The Tottenham War Services Institute (TWSI) was founded by a deed of trust in 1920, granting the TWSI charitable ownership of 399–401 Tottenham High Road. Built in the late 18th century as a pair of houses constructed with brick and a stone-coped parapet, each comprising three storeys and a basement, it is now one building that was listed as a Grade II listed building on 10 May 1974.
The TWSI is a registered charity, entrusted to use its property "as an Institute providing for the use of its members the means of social intercourse, mutual helpfulness, mental and moral improvement, rational recreation, and the other advantages of a Club" for ex-servicemen, their families, and vulnerable members of the wider community.The TWSI is currently the subject of insolvency proceedings, brought against it by the London Borough of Haringey, for unpaid business rates going back to 2013.
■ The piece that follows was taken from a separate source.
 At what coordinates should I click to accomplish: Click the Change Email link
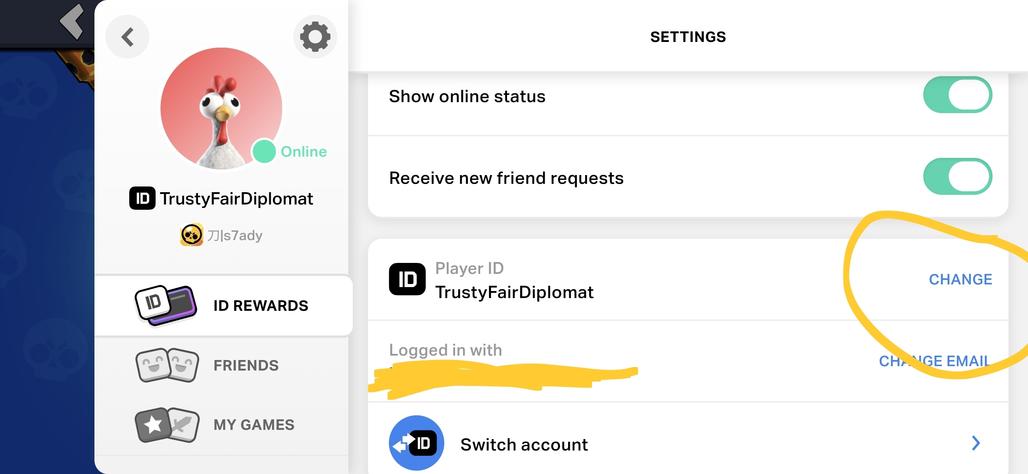[934, 361]
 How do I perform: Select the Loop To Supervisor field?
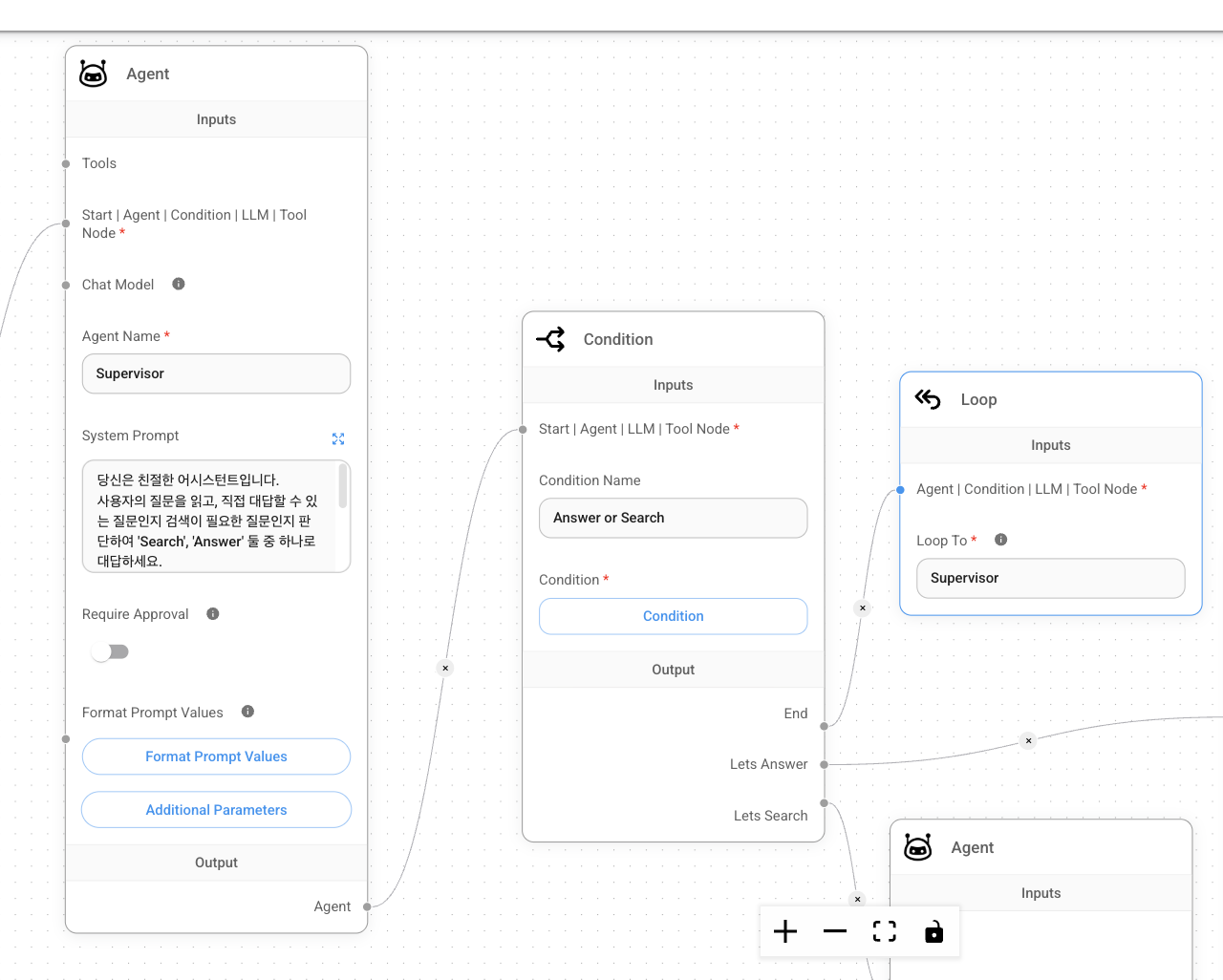click(x=1050, y=578)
For many decades until 2008, the building was a British Legion club. Fire destroyed much of the property on 13 October 1987, and the rebuilt structure was reopened on 14 April 1989. From 1995 to 2012, the building's top floors housed an annex of the nearby Tottenham police station. The top floors are now home to the Footsteps Vocational Academy (a Pupil Referral Unit), and until April 2017, the Note By Note Music Academy. But it is most well known for housing the T. Chances community centre (formerly known as Tottenham Chances). Supported by the Reknaw sound system, T. Chances has gained a profile as one of London' major punk rock venues.Notable figures associated with T. Chances include musician Captain Rizz and poet/musician Xochitl Tuck, who ran regular Survivors Poetry nights at the venue until her death in 2012. Previous TWSI trustees include property developer Angelique Eva Glata, former TWSI treasurer Tara Bedbrook, and far-right conspiracy theorist Mark Edward Creathorne (aka Mark Windows).
In the media
Penny Potter has given several interviews discussing the charity.Angelique Glata is featured in a BBC Radio 4 broadcast called "The Hidden Homeless".The TWSI's property was a topic of discussion in a 16 July 2009 meeting of the Haringey Council.The local community's struggle in 2017–2018 to keep property developers from buying up the community centre run by the TWSI is documented in Libcom and in the newspaper of the Revolutionary Communist Group.